If it were a single webpage, I could keep tapping the keyboard's arrow-key to scroll the entire article. Requiring us to click on the arrow-image for 46(!) slides is a bother, requiring aiming and zeroing the mouse, much more annoying than just tapping on the keyboard's arrow. In case of argument, we're not on dial-up anymore, so continue including the pretty pictures. (Prefer pictures without tracking gizmos.)

Wiz-Bang wrote:
> I don't mind looking at ads, but when each slide has it's own 10 or 20 second ad and they cause the browser to hang due to poor programming of the advertising dev...
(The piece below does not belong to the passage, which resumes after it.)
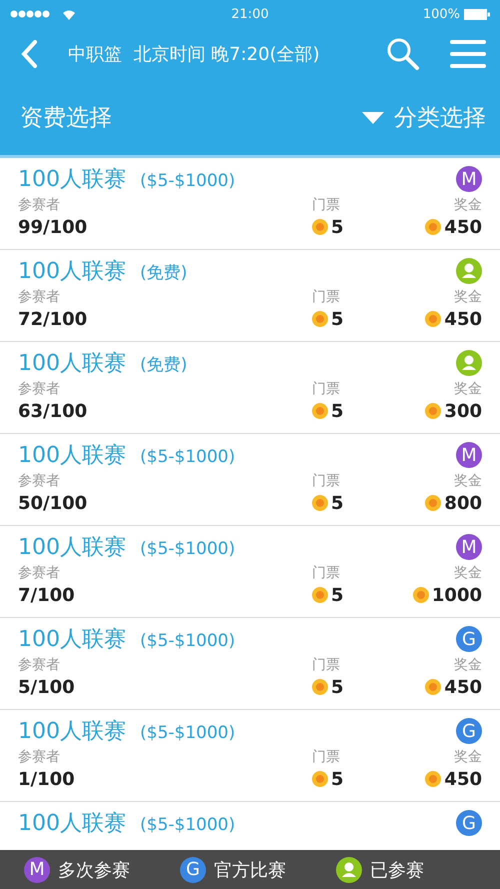  Describe the element at coordinates (397, 870) in the screenshot. I see `legend-label: 已参赛` at that location.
He's pretty smart. In my case, the ads gotta be delivered real discreetly for me to "not mind" seeing them.

Those ads are like webmasters sabotaging their own content. I don't understand why the article-content can't be delivered first, and if the ad takes 10 or 20 seconds to be delivered, that shouldn't delay us from seeing the article, and why would that be a problem for the advertiser?

Anyway, this exercise was so interesting, I lost interest in the article. It doesn't help that the first example provided by Slide 1 is for ordering a rent-a-car, and if that's the most significant example, I assume it's all downhill from there. I don't have a virtual assistant, so no big loss.

Since all the marketing about virtual assistants, the first question for me has always been, "Can't I get my regular computer to do that?"